General information
- Type: Road
- Length: 6.7 km (4.2 mi)
- Former route number: State Route 86
- Tourist routes: Tourist Drive 359

Major junctions
- South end: Wanneroo Road (State Route 60), Ashby
- Joondalup Drive (State Route 85)
- North end: Flynn Drive, Banksia Grove

Location(s)
- Major suburbs: Sinagra, Tapping, Mariginiup, Carramar

= Pinjar Road =

Road in Perth, Western Australia

Pinjar Road is a major distributor road in the north-eastern suburbs of Perth, Western Australia, located within the City of Wanneroo.

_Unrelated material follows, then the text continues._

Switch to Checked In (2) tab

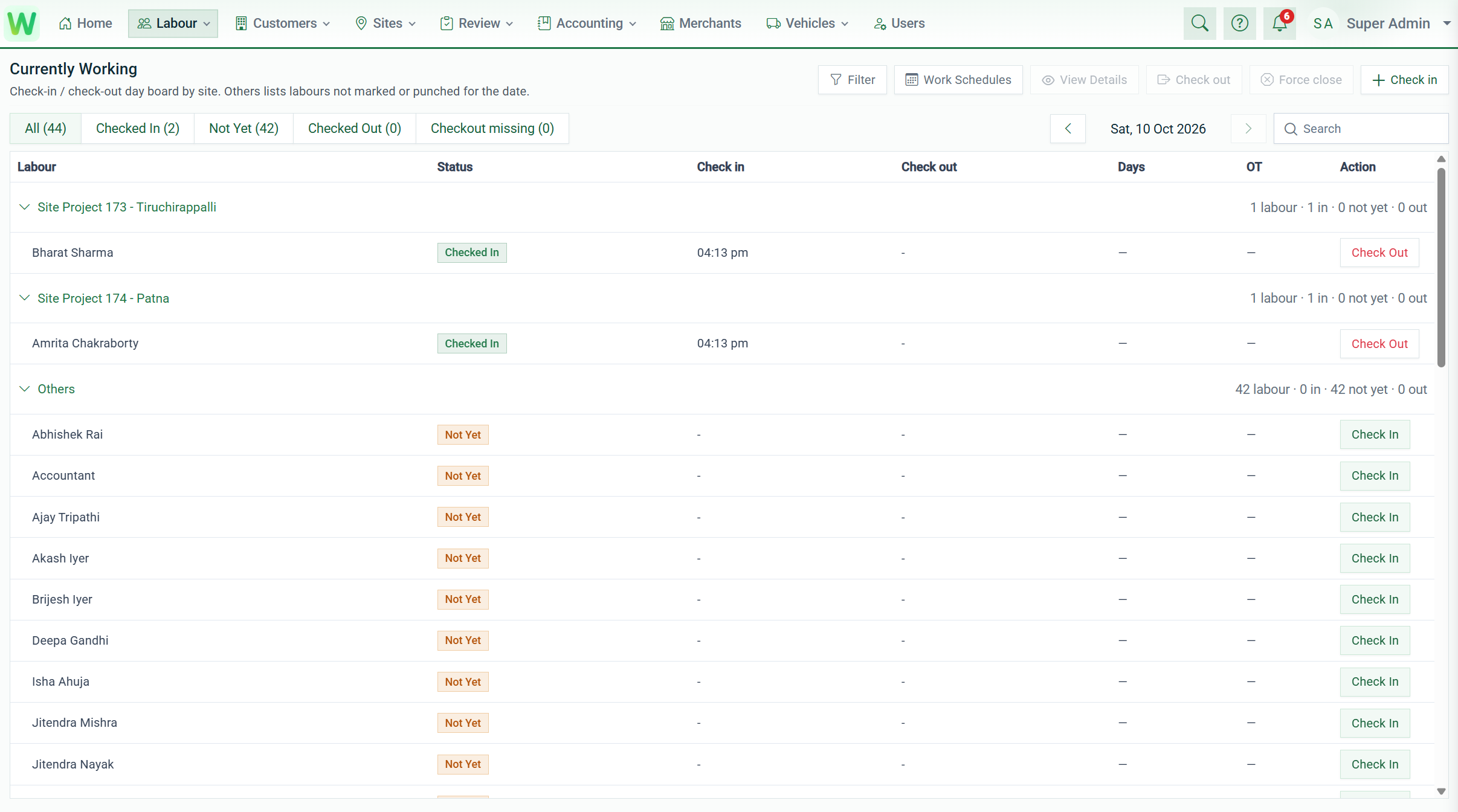pos(138,129)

The road was formerly part of the now-decommissioned State Route 86, and one of Perth's major arterial roads, previously connecting with Old Yanchep Road in Pinjar. Due to the road's impact as a freight route on adjoining residential properties, it was extensively realigned in 2005, and ultimately downgraded in importance with the extension of Joondalup Drive and State Route 85 a year later.

==History==

===2005 re-alignment===
In 2005, the relevant local government body responsible for the road, the City of Wanneroo, realised the importance of the road and the impact it has on the residents in the adjoining suburbs of Banksia Grove, Carramar, Mariginiup, Neerabup and Tapping due to increased traffic. Funding for the realignment was an issue as the responsibility of construction fell to the developers of the adjoining Carramar Golf Course Estate, Peet Limited, and the city's original plans did not call for construction of this road until at least 2008–2009.

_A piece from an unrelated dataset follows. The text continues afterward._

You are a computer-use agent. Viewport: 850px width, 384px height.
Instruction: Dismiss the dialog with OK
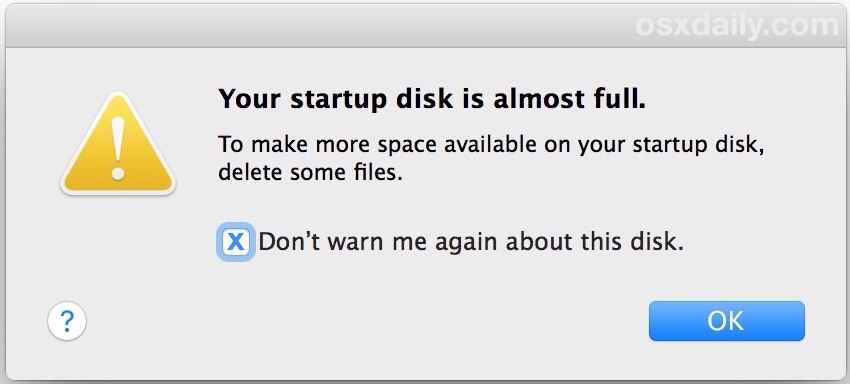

In order to expedite construction and relieve traffic pressures, the city agreed to pre-fund construction of the realignment by Peet, enabling the road to be completed and opened midway through 2006. Prior to the opening of this realignment however, the extension of Joondalup Drive from Wanneroo Road to Neaves Road was also completed and opened to traffic. This in turn caused a large number of heavy westbound vehicles to deviate through local roads within Banksia Grove to connect with Joondalup Drive.

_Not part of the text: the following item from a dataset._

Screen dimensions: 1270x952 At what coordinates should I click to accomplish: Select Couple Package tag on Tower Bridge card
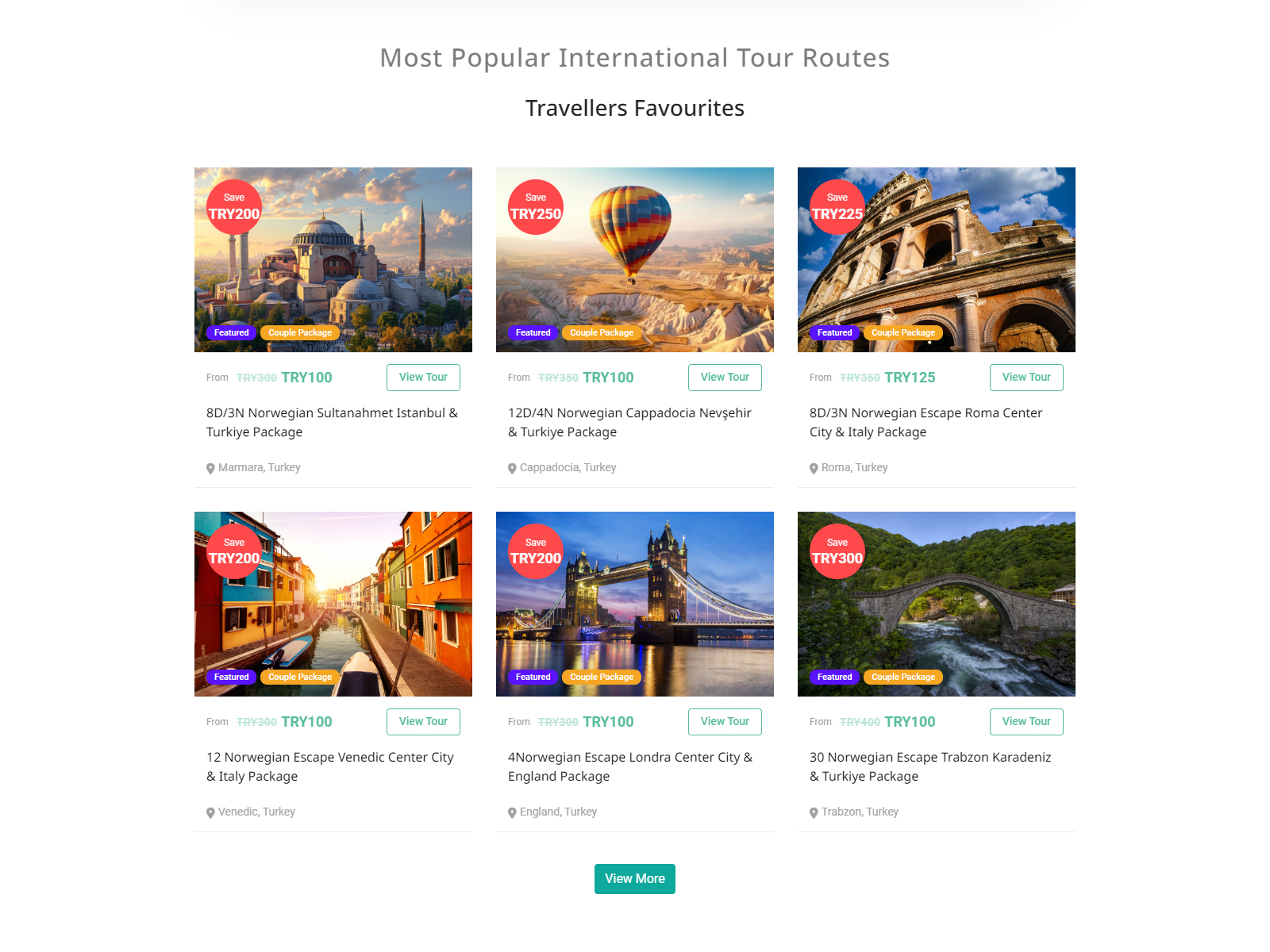point(602,677)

As a consequence of this, the City implemented an order to limit the types of vehicles allowed to pass through the suburb and imposed on-the-spot penalties of up to $5,000 for offenders. The need for this order was removed when the City subsequently closed the old alignment of Pinjar Road south of the Joondalup Drive/Neaves Road intersection, and north of the Yandella Promenade (formerly Clarkson Avenue)/Pinjar Road intersection.

===Division of old road===
After the opening of the new Pinjar Road alignment in 2005, the old Pinjar Road was closed and divided into four distinct parts, completely ending its use as an arterial and distributor road for traffic:

- Old Yanchep Road to Neaves Road – this part was renamed "Old Yanchep Road" for its entire length, but remained otherwise unchanged.
- Neaves Road to Yandella Promenade – this portion was blocked and closed off at both ends, turning it into a very long local road that can only be accessed through a network of smaller roads in Banksia Grove and Mariginiup. The northern half of the road was renamed to "Greenvale Place" and sealed off from Neaves Road by large rocks, while the southern half became "Mornington Drive". 300m of road was ripped up between Mornington Drive and Pinjar Road to prevent its use as a route of travel.
- Yandella Promenade to Ashley Road – like the above portion, this part was blocked and closed off at both ends, but it runs parallel to the new alignment and so still assumes the name "Pinjar Road". Like Mornington Drive, 250m of road was ripped up at the road's southern end.
- Ashley Road to Wanneroo Road – this remained mostly unchanged, deviating west and running into the new alignment just after the Ashley Road junction. The southern part of the road was re-aligned north-westwards to create a right-angled intersection with Wanneroo Road, where traffic lights were installed.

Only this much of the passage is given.